**PROBLEMS AND TASKS:**
**1.** Reproduce verbatim the part of the OLAP template text that runs from "Data warehouses: Historical" up to and including "(tens to hundreds)".
**2.** Answer these questions using the OLAP template text:
(a) What setting should the template be paired with for OS-level tuning?
(b) How long do the complex queries typically take?
(c) Which use case is described as "Analytical replicas"?

**TEXT SECTION:**

Pair with node_tune = olap for OS-level tuning.

Use Cases

OLAP template is ideal for:

Data warehouses: Historical data storage, multidimensional analysis
BI reports: Complex report queries, dashboard data sources
ETL processing: Data extraction, transformation, loading
Data analysis: Ad-hoc queries, data exploration
HTAP mixed workloads: Analytical replicas

Workload characteristics:

Complex queries (seconds to minutes)
Low concurrent connections (tens to hundreds)

**INFORMATION SUPPLIED:**
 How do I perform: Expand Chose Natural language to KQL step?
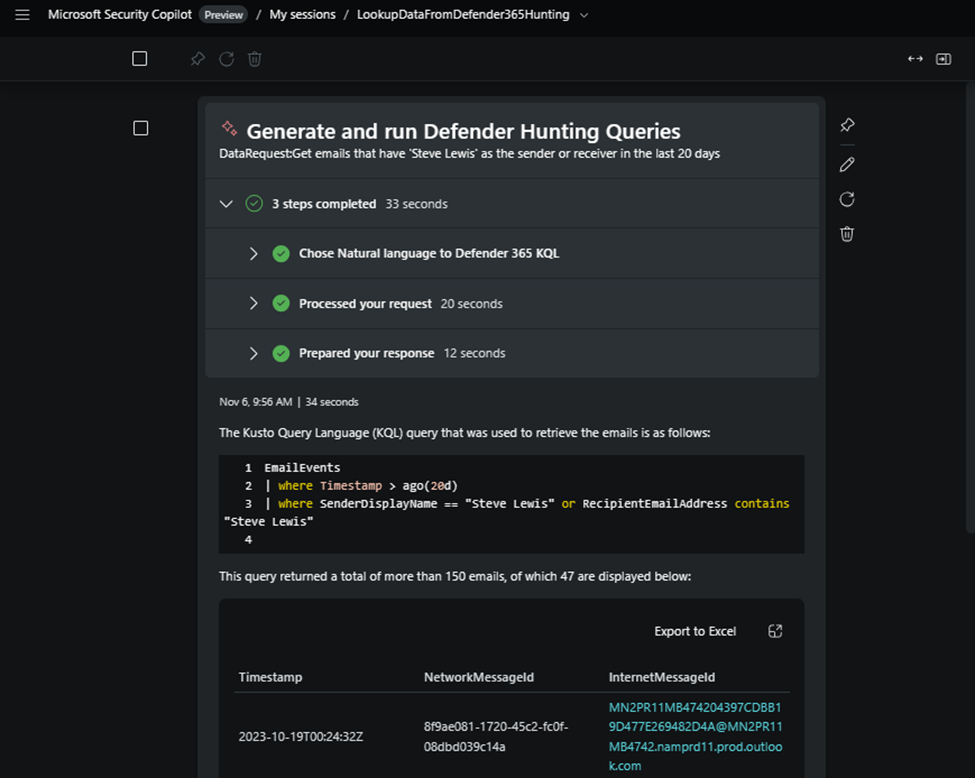(254, 254)
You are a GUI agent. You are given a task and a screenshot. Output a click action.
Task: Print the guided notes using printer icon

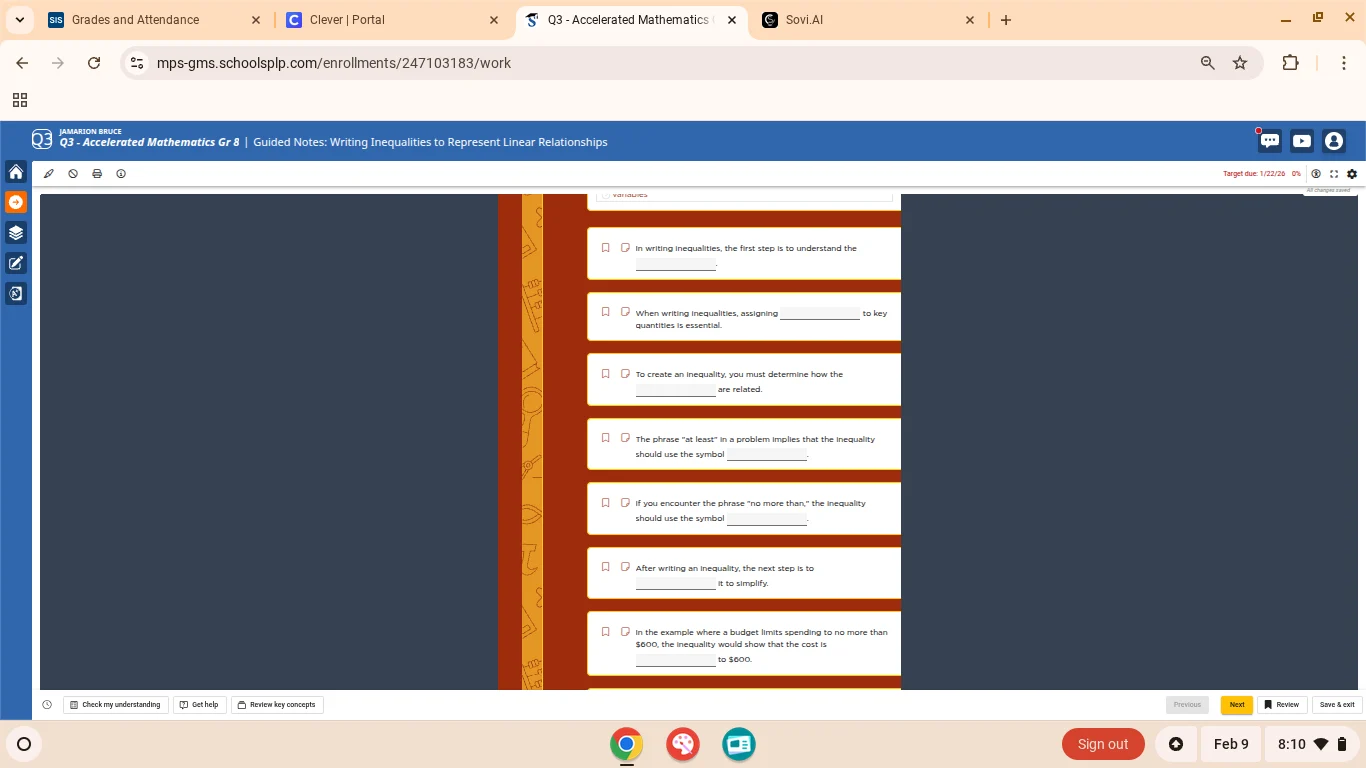(97, 173)
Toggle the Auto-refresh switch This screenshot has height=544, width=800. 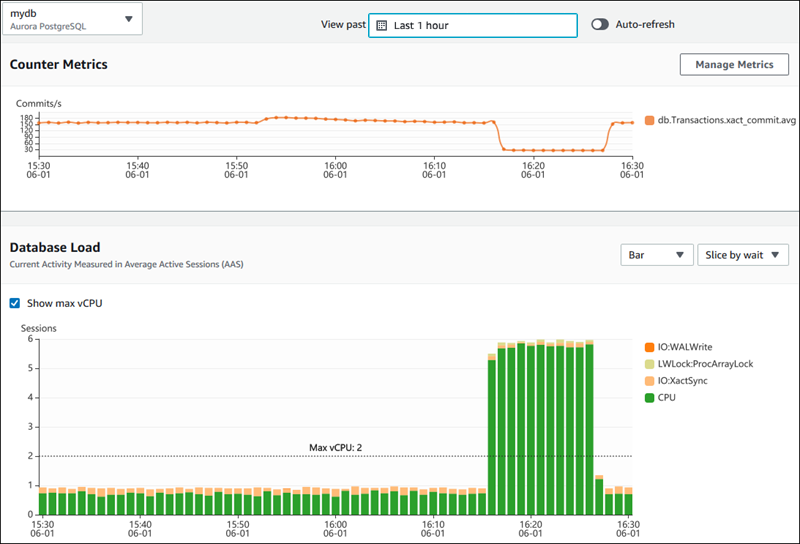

**TASK-BY-TASK OUTPUTS:**
**1.**
Data warehouses: Historical data storage, multidimensional analysis
BI reports: Complex report queries, dashboard data sources
ETL processing: Data extraction, transformation, loading
Data analysis: Ad-hoc queries, data exploration
HTAP mixed workloads: Analytical replicas

Workload characteristics:

Complex queries (seconds to minutes)
Low concurrent connections (tens to hundreds)

**2.**
(a) node_tune = olap
(b) Seconds to minutes
(c) HTAP mixed workloads